Roma, 20 agosto 2025 – Per la prima volta gli astronomi sono riusciti a osservare la struttura interna di una stella sul punto di esplodere in una supernova. La ricerca, pubblicata su Nature e coordinata da Steve Schulze della Northwestern University, ha rivelato una configurazione a gusci concentrici composti da diversi elementi chimici, una sorta di stratificazione mai documentata direttamente fino a oggi. Allo studio ha contribuito anche l’italiano Mattia Bulla, dell’Università di Ferrara, con il supporto dell’Istituto Nazionale di Fisica Nucleare e dell’Istituto Nazionale di Astrofisica.
La vita delle stelle massicce
Le stelle sono enormi sfere di gas, perlopiù idrogeno ed elio, che sotto l’effetto della gravità si comprimono fino a innescare la fusione nucleare.

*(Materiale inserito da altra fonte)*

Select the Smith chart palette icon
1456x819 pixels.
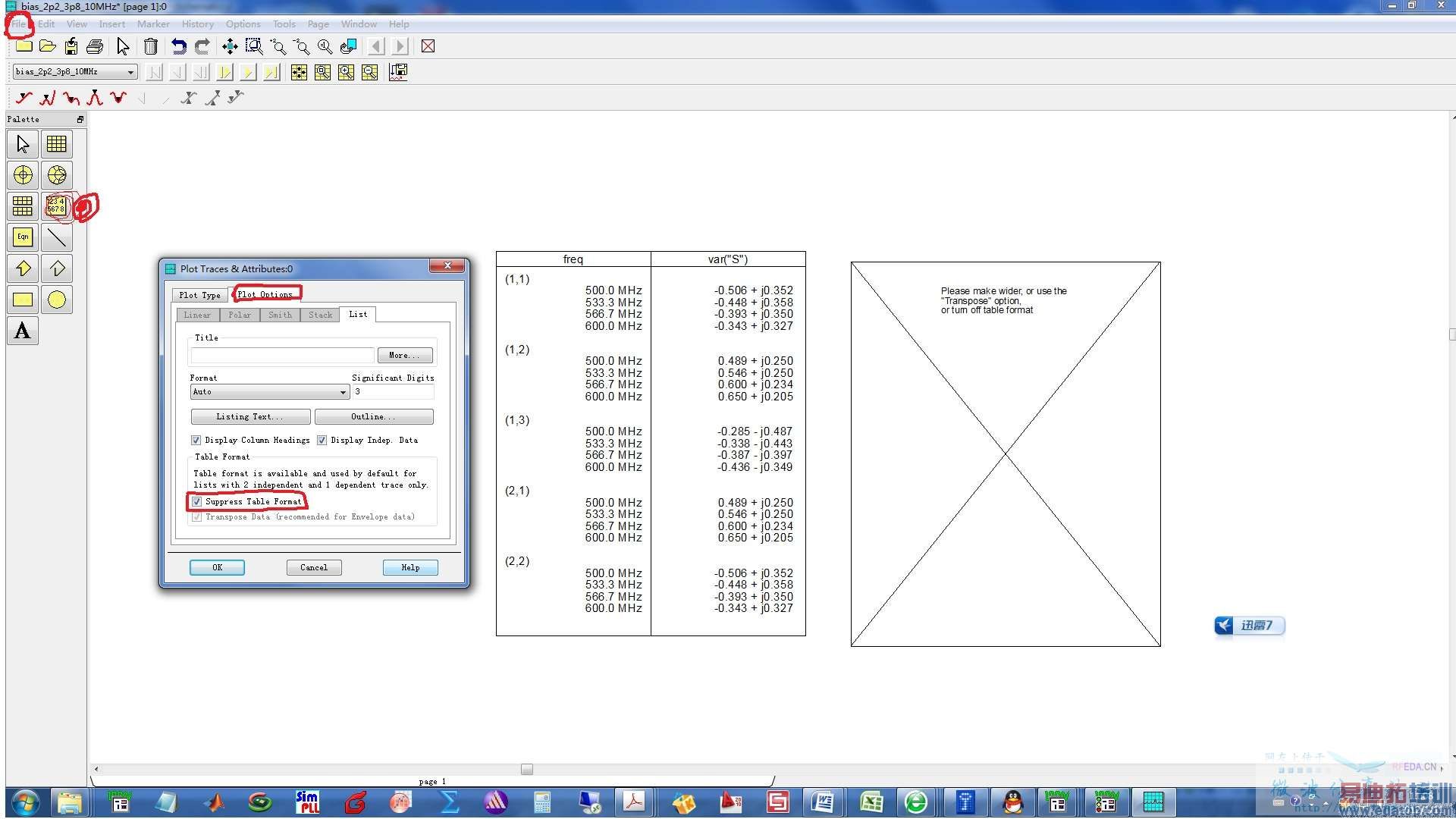(x=57, y=175)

Questo processo, che può durare milioni o miliardi di anni, porta alla formazione progressiva di elementi sempre più pesanti: dagli strati esterni ricchi di gas leggeri fino ai nuclei interni che custodiscono elementi più complessi. Nelle stelle di grande massa, comprese tra 10 e 100 volte quella del Sole, questa evoluzione produce una struttura a cipolla con strati sovrapposti, ciascuno dominato da un diverso elemento.

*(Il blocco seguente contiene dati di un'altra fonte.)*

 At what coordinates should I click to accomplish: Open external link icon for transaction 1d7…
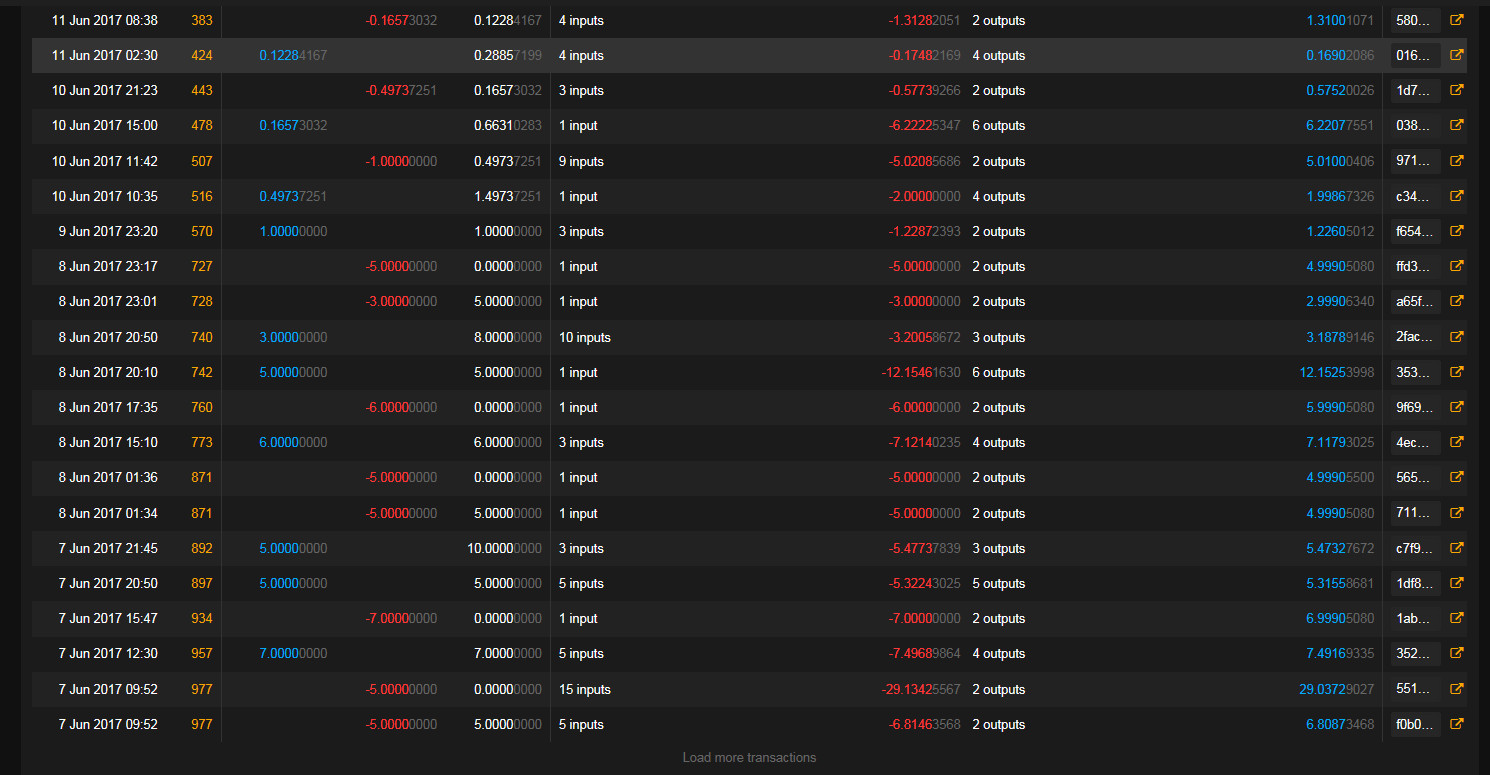1456,90
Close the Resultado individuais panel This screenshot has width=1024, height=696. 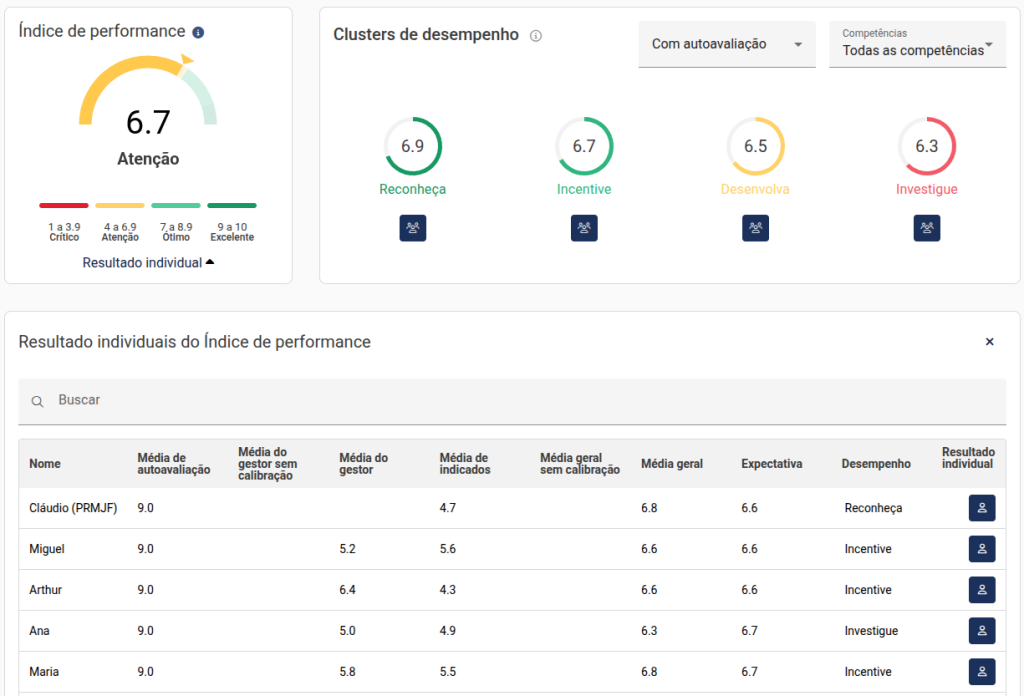pyautogui.click(x=990, y=342)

Il momento del collasso di una stella
Quando il delicato equilibrio tra la pressione esercitata dalla fusione e la forza di gravità viene meno, la stella è destinata a collassare ed esplodere con la potenza di una supernova. Poco prima di questo evento, alcune stelle tendono a espellere i gusci più esterni, liberandosi degli ultimi residui di idrogeno e rivelando i livelli interni costituiti da elio, carbonio e ossigeno.
Uno strato mai visto prima
Grazie alle nuove osservazioni, gli scienziati sono riusciti a spingersi oltre, individuando per la prima volta un guscio ancora più profondo, ricco di silicio e zolfo. Un risultato inatteso che ha colto di sorpresa il gruppo di ricerca: “Era così insolito che abbiamo pensato a un errore”, ha ammesso Adam Miller, coautore dello studio. La scoperta, infatti, mostra una complessità evolutiva che non era stata prevista con chiarezza dai modelli teorici.
Teorie da rivedere
Secondo gli studiosi, la stella osservata rappresenta un caso unico che costringe ad ampliare le attuali conoscenze sull’evoluzione stellare. “Non significa che i manuali di astrofisica siano sbagliati – ha spiegato Miller – ma certamente non riescono a descrivere fino in fondo la varietà e la ricchezza dei fenomeni che avvengono nell’Universo”. La ricerca, dunque, apre nuove prospettive per comprendere i meccanismi che portano alla morte violenta delle stelle più massicce e alla nascita degli elementi che compongono il cosmo.